Perhaps this really doesn't need an explanation, but I'll give it a shot anyway. Mae Young, who actually was a very decorated wrestler for decades, was put into a storyline with Mark Henry and "got pregnant", later "giving birth" to what turned out to be a rubber hand. No, I'm not kidding. This whole thing was absolutely ridiculous and is easily one of the worst stories in the history of the business. The only thing that came out of this whole thing was the Dudleys putting her through that table. Wait, maybe that wasn't such a good idea either.

4 4. Brawl For All

via wwe.com
via wwe.com

As toughman competitions and UFC began to gain popularity in the late 90s, the WWE decided to hold an actual fighting competition. Granted, none of the big names in the company were involved (can't injure the moneymakers), but guys like Steve Blackman, Road Warrior Hawk, Savio Vega, "Dr. Death" Steve Williams, and Bart Gunn competed in this ridiculous $100,000 tournament. Vega would never work for the company after this and multiple wrestlers were legitimately injured during this thing. Bart Gunn would eventually win, and was then fed to professional boxer Butterbean at WrestleMania XV. Gunn was knocked out in 35 seconds and would soon be out of the company.

3 3. The Katie Vick Storyline

via wrestlecrap.com
via wrestlecrap.com

You had to know this was coming. In what many think (including myself) is the worst storyline in wrestling history, Triple H had a "secret" about Kane involving a past girlfriend named Katie Vick, who had died in a car accident. In an actual segment on RAW, Triple H, yes, the same Triple H who is now COO of the company, went on to pretend to have sex with a dummy in a casket to provoke the Big Red Machine.
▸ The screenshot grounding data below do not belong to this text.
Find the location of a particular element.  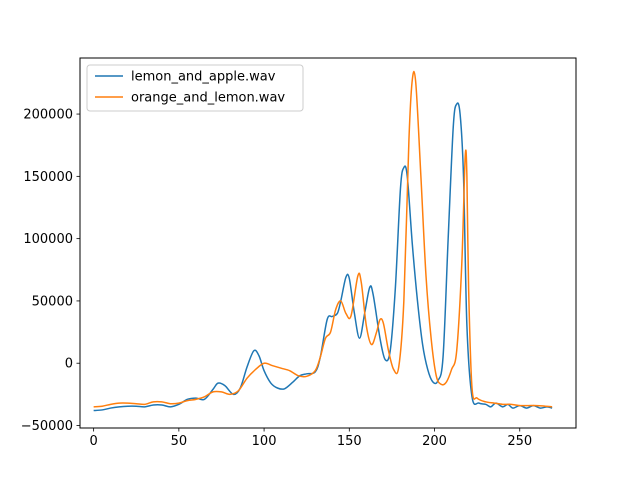

legend: lemon_and_apple.wav orange_and_lemon.wav is located at coordinates (195, 88).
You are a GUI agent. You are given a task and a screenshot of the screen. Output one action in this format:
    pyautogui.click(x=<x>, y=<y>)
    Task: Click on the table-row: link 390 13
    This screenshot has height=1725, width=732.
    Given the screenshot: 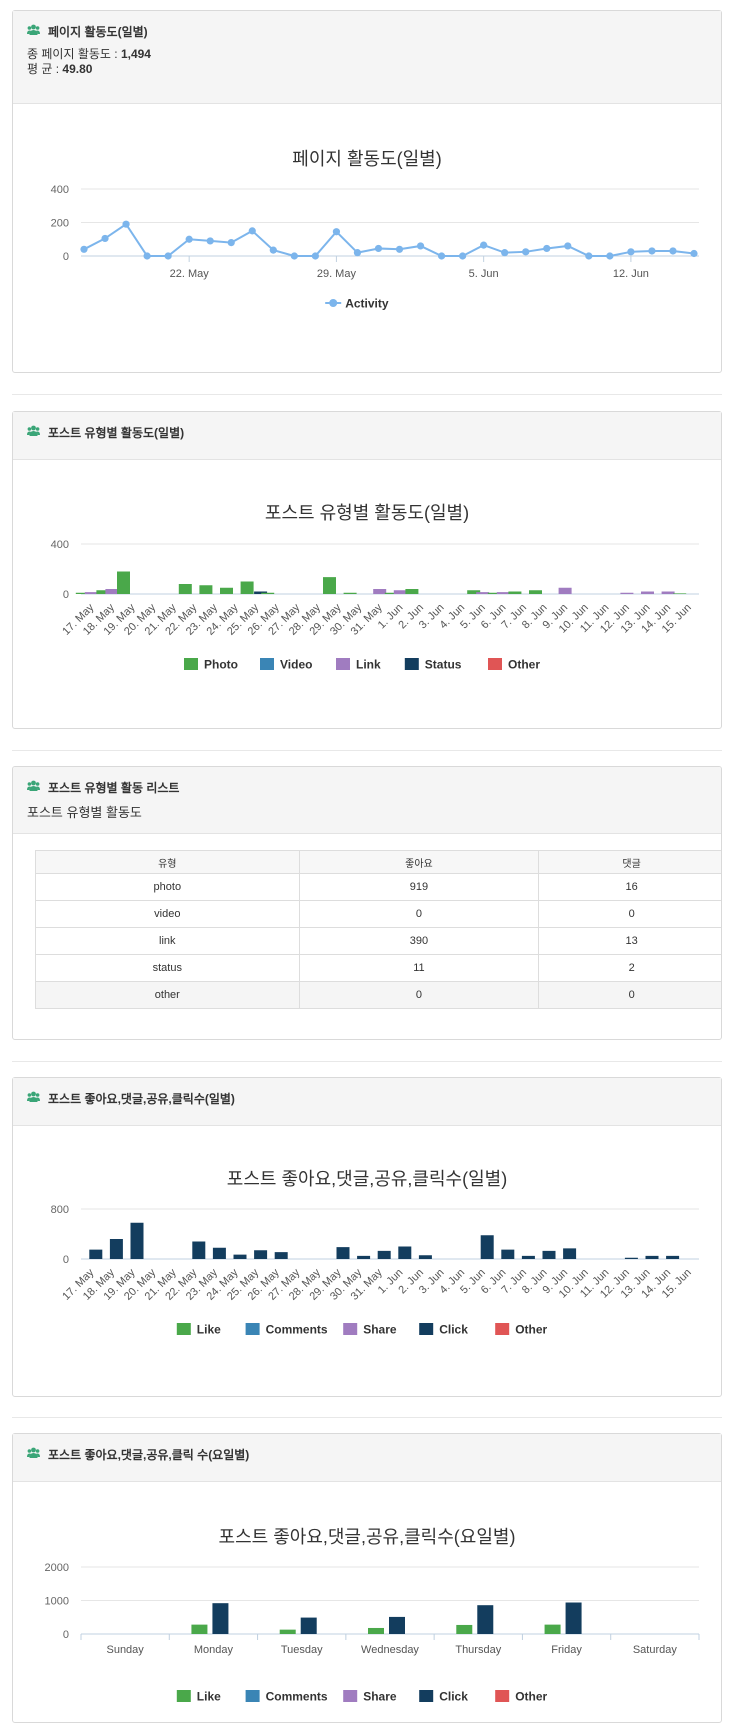 What is the action you would take?
    pyautogui.click(x=378, y=941)
    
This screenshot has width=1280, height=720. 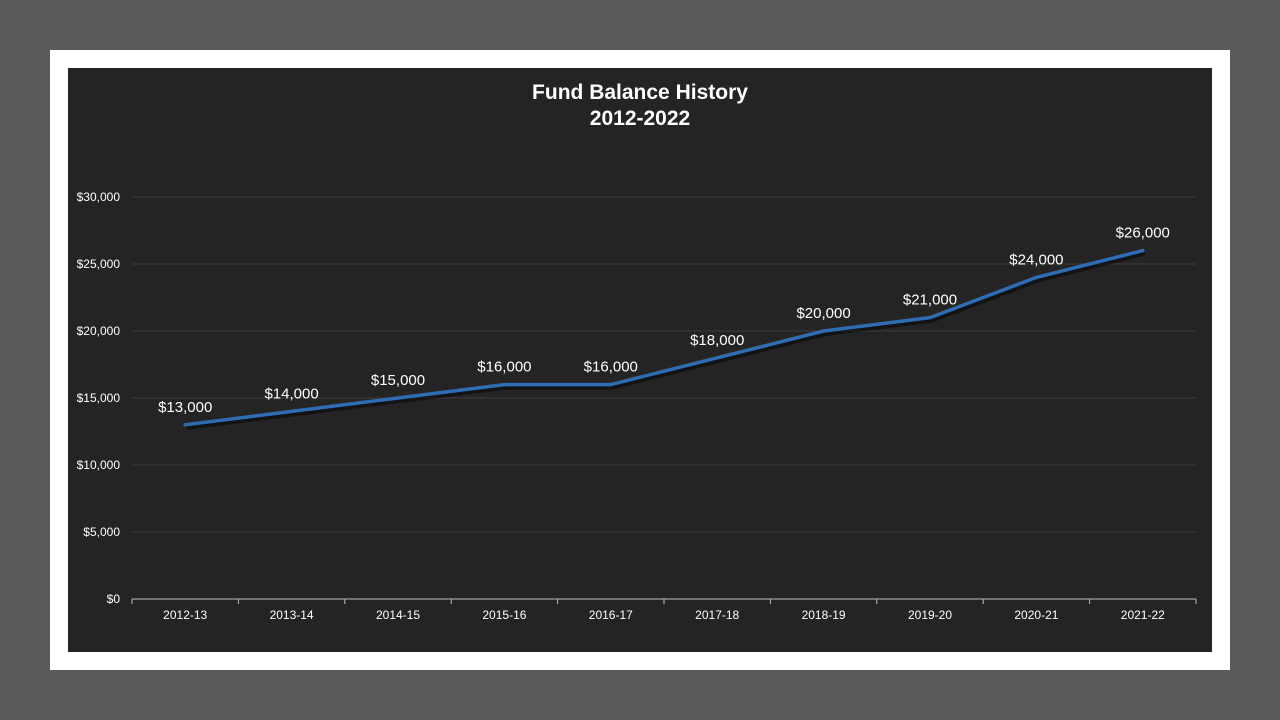 What do you see at coordinates (292, 615) in the screenshot?
I see `x-tick-label: 2013-14` at bounding box center [292, 615].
The feud would thankfully come to an end with what else, a casket match the following week. Kane would pick up the win after help from Shawn Michaels, putting an end to this monstrosity of an angle. I think Vince was hoping we'd forget this (as he likes to do) when Kane joined The Authority, but I think every single wrestling fan will never forget this, as much as we may try.

2 2. XFL

via bleacherreport.com
via bleacherreport.com

You probably thought this would be number one on the list, and I'll give you a trillion internet points if you could name another player's nickname (without Google) besides "He Hate Me" in Vince's version of "extreme football". The NFL had become king of the American sports world by the turn of the century and Vince wanted to cash in. Eight teams were created for the league, which had its own set of rules, one of which was a scramble (instead of a coin toss) for the football to see who had the kickoff option, you know, just like you do in grade-school gym class dodgeball. After one year, the league was out of business, and even McMahon himself admitted that it was "a colossal failure".

1 1. World Bodybuilding Federation

via thevoid.co.uk
via thevoid.co.uk

Remember the WBF? No? You're not the only one. The World Bodybuilding Federation was unveiled by Vince McMahon in early 1991, and tried to compete with the International Federation of BodyBuilders, the folks who handle the famed Mr. Olympia contest. It did not go well. After promising to keep the wrestling element out of the WBF, Vince attempted to develop these guys as characters, and things just went downhill from there. After a low buyrate at a 1992 event, Vince announced that he was dismantling the company. The only mention you may remember came at Wrestlemania VIII, during an interview with Lex Luger, who had just signed with the company. Hmmm....speaking of bad ideas.